En el Grupo E, Alemania ganó pero no convenció. Remontó a Costa de Marfil con dos goles de Undav, sí, pero el gol de Kessié expuso una fragilidad defensiva que Nagelsmann corrigió a los tumbos en el entretiempo. Los marfileños merecieron algo más y se quedan con 3 puntos, vivos pero heridos.

Ecuador y Curazao firmaron un empate sin goles en Kansas City que parecía más un trámite burocrático que un partido de Mundial: cero intensidad, cero riesgo. Alemania está en dieciseisavos con 6 puntos, pero si repite la versión titubeante del primer tiempo, el primer grande que se le cruce le pasa por encima.

Países Bajos es el único que juega como si ya supiera el final de la película. Alemania todavía está leyendo el guion.

3
Tribuna

Houston exprime naranjas, Monterrey afila katanas: el Mundial tuvo su día de colección

Si alguien necesitaba una postal de lo que significa un "baile futbolístico", que le pregunte a Suecia. Países Bajos llegó a Houston, extendió la alfombra naranja y tocó la sinfonía con Brobbey y Gakpo como directores de orquesta: 5-1 y sensación de que pudieron ser ocho. La Naranja Mecánica no solo gustó, asustó.

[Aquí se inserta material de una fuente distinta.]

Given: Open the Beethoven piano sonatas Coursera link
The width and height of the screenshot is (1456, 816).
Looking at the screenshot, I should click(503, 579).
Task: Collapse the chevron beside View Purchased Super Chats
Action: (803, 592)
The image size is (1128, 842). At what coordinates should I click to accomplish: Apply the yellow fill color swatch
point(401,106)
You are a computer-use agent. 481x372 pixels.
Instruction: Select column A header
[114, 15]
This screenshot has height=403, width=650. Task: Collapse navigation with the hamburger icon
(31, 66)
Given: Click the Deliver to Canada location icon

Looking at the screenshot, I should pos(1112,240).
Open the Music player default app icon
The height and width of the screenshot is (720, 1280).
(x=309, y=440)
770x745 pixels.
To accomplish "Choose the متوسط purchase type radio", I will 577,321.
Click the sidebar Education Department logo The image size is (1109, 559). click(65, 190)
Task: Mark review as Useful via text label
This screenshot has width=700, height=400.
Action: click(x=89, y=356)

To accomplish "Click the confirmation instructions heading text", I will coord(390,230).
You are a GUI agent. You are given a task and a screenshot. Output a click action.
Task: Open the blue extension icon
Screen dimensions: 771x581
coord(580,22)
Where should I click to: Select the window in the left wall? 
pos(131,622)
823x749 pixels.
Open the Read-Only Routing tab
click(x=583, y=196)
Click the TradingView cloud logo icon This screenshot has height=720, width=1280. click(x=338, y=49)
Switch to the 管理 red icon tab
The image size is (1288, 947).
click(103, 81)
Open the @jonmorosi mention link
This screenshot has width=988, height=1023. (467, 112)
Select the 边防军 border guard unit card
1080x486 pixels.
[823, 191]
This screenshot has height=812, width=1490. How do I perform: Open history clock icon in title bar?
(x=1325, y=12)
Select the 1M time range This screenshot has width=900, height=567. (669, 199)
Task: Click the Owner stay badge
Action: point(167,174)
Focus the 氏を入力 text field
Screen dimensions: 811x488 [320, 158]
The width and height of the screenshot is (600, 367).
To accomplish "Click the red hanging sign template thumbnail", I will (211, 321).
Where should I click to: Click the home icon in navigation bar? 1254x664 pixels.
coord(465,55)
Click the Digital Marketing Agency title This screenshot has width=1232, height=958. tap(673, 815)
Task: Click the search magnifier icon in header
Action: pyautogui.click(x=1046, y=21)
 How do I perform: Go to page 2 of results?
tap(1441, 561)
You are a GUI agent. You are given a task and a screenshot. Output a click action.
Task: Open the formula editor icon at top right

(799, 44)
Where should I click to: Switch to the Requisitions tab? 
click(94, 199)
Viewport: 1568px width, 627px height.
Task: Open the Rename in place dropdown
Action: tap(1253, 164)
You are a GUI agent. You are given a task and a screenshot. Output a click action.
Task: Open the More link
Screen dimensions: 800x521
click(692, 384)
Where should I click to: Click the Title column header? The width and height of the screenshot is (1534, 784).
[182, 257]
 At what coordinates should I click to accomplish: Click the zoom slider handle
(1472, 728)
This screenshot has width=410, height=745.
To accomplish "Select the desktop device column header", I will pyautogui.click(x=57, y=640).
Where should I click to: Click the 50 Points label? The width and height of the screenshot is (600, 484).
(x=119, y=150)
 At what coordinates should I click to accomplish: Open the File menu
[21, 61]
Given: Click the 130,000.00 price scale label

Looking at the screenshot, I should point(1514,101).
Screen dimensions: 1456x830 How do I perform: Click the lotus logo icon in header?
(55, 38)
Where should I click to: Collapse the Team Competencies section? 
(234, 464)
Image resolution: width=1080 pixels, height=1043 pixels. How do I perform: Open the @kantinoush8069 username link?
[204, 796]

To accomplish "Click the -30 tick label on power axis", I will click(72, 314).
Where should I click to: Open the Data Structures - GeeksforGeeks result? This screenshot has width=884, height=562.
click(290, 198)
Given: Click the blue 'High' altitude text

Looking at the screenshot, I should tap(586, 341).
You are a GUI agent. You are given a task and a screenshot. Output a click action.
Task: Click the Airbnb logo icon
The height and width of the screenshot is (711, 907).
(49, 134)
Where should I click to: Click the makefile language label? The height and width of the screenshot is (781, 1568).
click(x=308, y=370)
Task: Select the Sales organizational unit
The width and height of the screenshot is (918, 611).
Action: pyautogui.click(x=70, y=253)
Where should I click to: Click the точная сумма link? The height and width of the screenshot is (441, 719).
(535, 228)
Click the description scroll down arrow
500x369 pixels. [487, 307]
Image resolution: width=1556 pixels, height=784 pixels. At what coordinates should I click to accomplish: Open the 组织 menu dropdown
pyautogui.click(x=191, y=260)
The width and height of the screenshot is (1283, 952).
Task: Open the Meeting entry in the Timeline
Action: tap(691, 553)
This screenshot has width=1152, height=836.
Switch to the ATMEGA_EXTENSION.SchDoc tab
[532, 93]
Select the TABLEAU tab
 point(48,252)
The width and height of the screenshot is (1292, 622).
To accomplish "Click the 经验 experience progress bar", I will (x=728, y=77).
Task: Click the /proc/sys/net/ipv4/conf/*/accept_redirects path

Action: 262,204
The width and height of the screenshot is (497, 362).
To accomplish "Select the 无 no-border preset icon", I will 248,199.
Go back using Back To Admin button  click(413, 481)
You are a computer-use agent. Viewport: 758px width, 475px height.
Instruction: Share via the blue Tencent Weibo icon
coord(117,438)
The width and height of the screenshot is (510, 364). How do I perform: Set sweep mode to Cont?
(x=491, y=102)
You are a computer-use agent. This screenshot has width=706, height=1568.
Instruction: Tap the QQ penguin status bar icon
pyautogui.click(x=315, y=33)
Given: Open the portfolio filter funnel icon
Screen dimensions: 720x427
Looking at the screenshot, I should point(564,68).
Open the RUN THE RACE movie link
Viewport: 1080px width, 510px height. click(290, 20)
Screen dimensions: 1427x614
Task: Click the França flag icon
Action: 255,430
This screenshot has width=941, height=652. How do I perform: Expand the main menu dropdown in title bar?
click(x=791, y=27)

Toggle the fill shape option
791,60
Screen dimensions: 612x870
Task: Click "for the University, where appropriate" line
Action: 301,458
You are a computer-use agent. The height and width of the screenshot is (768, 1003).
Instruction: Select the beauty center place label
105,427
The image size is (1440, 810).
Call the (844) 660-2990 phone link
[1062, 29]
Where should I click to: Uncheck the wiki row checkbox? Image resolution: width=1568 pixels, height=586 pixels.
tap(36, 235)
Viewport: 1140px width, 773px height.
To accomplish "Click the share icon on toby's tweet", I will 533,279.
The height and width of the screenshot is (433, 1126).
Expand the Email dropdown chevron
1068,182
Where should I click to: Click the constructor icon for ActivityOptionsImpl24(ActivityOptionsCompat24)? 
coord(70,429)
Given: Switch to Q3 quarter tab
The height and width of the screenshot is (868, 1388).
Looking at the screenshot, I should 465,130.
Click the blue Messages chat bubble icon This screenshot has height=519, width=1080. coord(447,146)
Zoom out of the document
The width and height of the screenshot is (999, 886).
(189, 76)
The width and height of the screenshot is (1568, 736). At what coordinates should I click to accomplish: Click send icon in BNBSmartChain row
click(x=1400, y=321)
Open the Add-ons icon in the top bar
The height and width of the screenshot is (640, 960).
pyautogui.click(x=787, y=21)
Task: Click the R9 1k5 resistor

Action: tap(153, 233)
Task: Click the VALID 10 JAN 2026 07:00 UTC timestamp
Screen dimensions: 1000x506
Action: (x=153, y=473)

Y mientras tanto, en Monterrey, Japón le regaló al mundo el partido número 1000 de la historia de los Mundiales con una goleada 4-0 a Túnez que pareció más un taiko ensayado que un partido de fútbol. Ueda, Kamada e Ito convirtieron el césped en una sala de caligrafía: trazos precisos, sin borrones. Túnez ya puede ir reservando vuelo de regreso.

En el otro lado del menú, Alemania sufrió lo que no estaba en los planes: el gol de Kessié les heló la sangre, pero apareció Undav con un doblete de manual para callar a los escépticos y sellar el pase a dieciseisavos. Y luego está lo de Ecuador vs. Curazao: cero goles, cero emociones, cero chances reales de clasificar para ambos. Un 0-0 que fue noticia por lo olvidable que resultó.

Países Bajos y Japón no vinieron a hacer turismo, vinieron a dejar el sello. Alemania sobrevive, que no es poco. Y Curazao y Ecuador demostraron que a veces lo más revolucionario que puede pasar en un partido es que no pase nada.

Medidor de medios

La cobertura mediática del día reflejó un claro sesgo eurocéntrico. Los medios españoles concentraron su atención en las selecciones europeas (Alemania y Países Bajos) mientras minimizaron o ignoraron el Ecuador-Curazao. El partido 1.

000 de la historia de los Mundiales, disputado entre Japón y Túnez, solo recibió tratamiento destacado en medios mexicanos por la sede (Monterrey) y en France 24. La prensa iberoamericana no sudamericana prácticamente omitió el drama de Ecuador.